Komisi Nasional Hak Asasi Manusia (Komnas HAM) memanggil pihak TNI untuk dimintai keterangan terkait kasus penyiraman air keras terhadap Wakil Koordinator KontraS, Andrie Yunus, Rabu (1/4).
Dalam pertemuan itu, Komnas HAM mendapatkan informasi bahwa penyidikan kasus Andrie Yunus yang ditangani Puspom TNI telah mencapai 80 persen.
“Proses penyidikan yang mereka lakukan sudah berjalan 80 persen dan saat ini penyidik sedang menunggu hasil visum korban dari RSCM serta keterangan dari korban,” kata Komisioner Komnas HAM, Saurlin Siagian, di Kantor Komnas HAM, Jakarta Pusat.

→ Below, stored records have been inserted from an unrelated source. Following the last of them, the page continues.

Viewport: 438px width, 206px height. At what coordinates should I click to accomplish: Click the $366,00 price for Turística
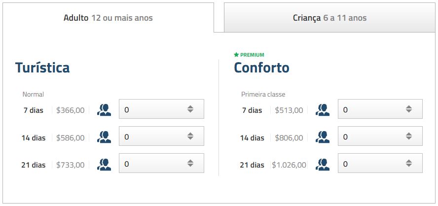(x=70, y=110)
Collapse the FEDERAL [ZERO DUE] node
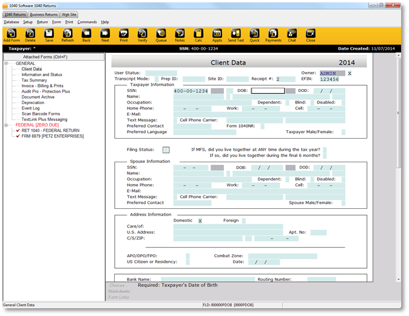The width and height of the screenshot is (409, 316). [x=7, y=125]
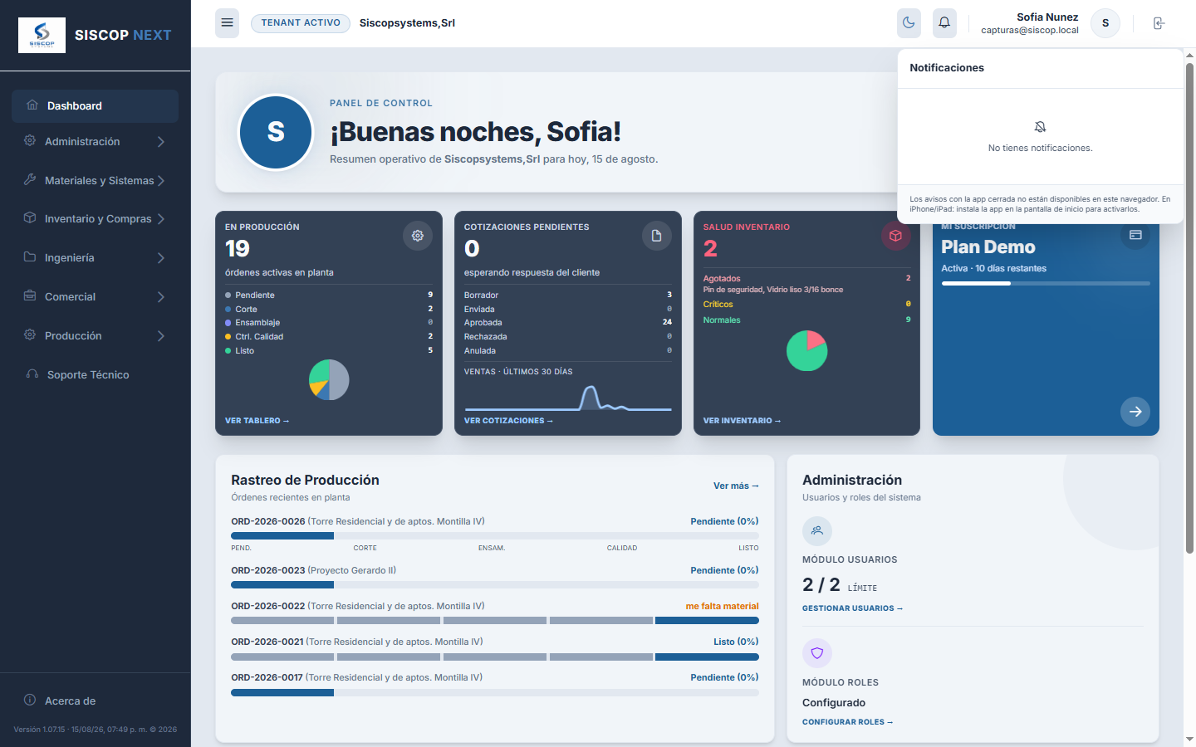Click the arrow button on Plan Demo card
1196x747 pixels.
(x=1135, y=412)
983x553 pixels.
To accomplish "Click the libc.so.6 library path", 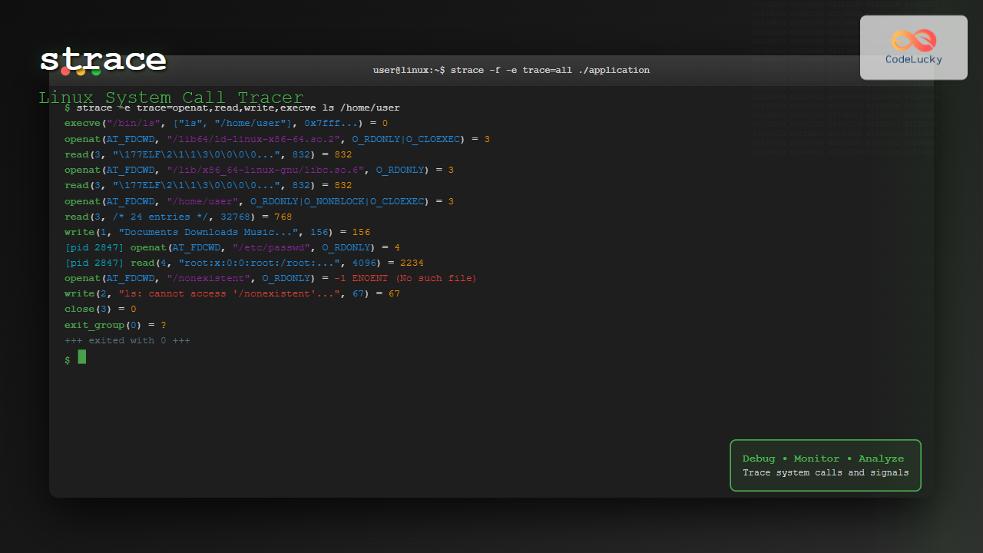I will coord(265,170).
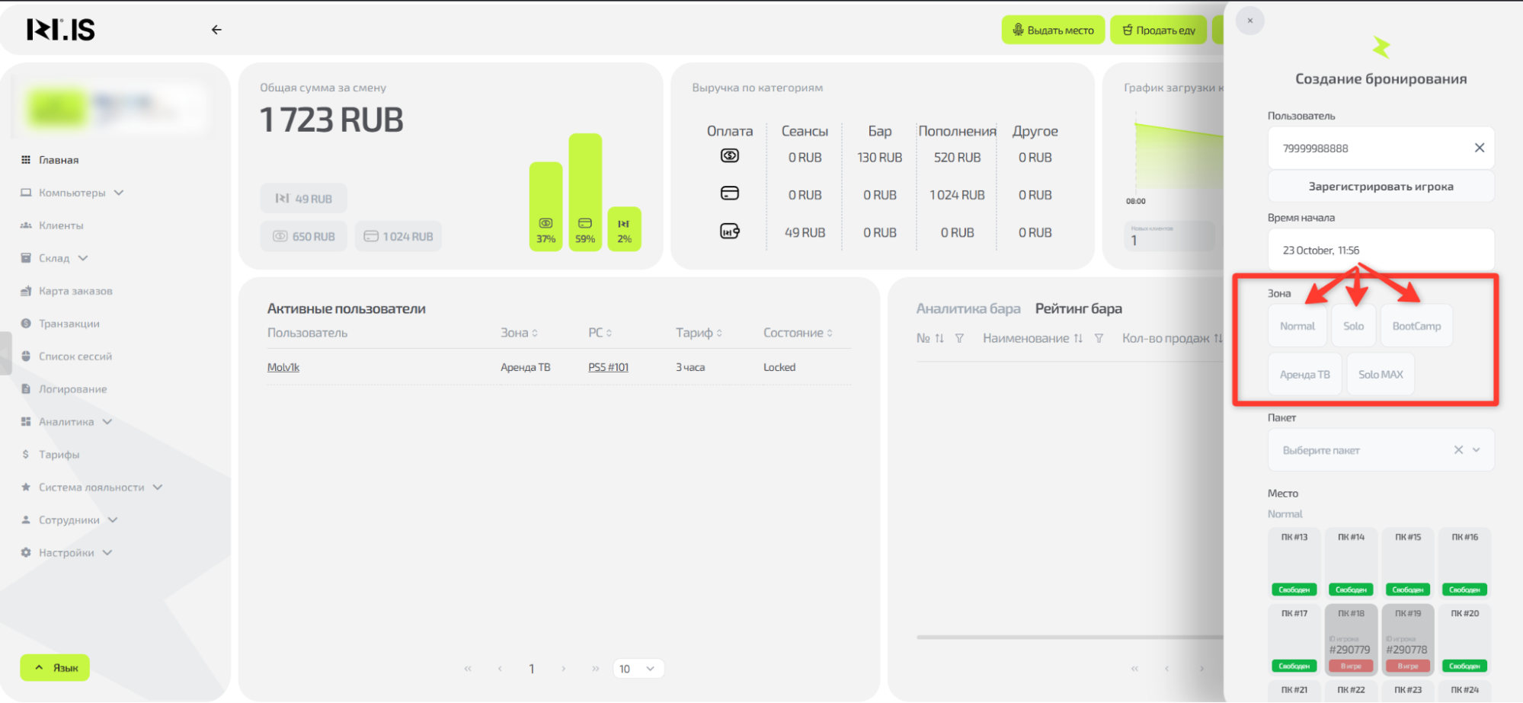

Meski progres penyidikan dinilai cukup signifikan, Komnas HAM menekankan pentingnya keterbukaan kepada publik dalam proses hukum yang berjalan di internal TNI.
Sementara itu, Komisioner Komnas HAM, Pramono Ubaid, mengatakan transparansi menjadi kunci agar penanganan kasus ini tetap akuntabel.
“Kami mendorong agar ada transparansi dalam penegakan hukum, termasuk pengumuman identitas pelaku kepada publik serta membuka ruang pengawasan eksternal,” kata Pramono.
Selain itu, Komnas HAM juga meminta akses untuk dapat memeriksa langsung keempat tersangka guna memastikan proses penyidikan berjalan objektif dan komprehensif.
Komnas HAM juga berencana menghadirkan sejumlah ahli dari bidang pidana, militer, dan intelijen guna memperkuat konstruksi temuan.
Dalam pemeriksaan yang berlangsung selama 2 jam, pada Rabu (1/4), sejak pukul 14.00 WIB hingga 16.00 WIB, Komnas HAM mengajukan sekitar 10 pertanyaan.
Kababinkum Laksma TNI Farid Ma’ruf, Danpuspom Mayjend TNI Yusri Nuryanto, dan Wakapuspen TNI Kolonel Arh Osmar Silalahi menghadiri pemeriksaan tersebut dengan ditemani sejumlah perwira menengah.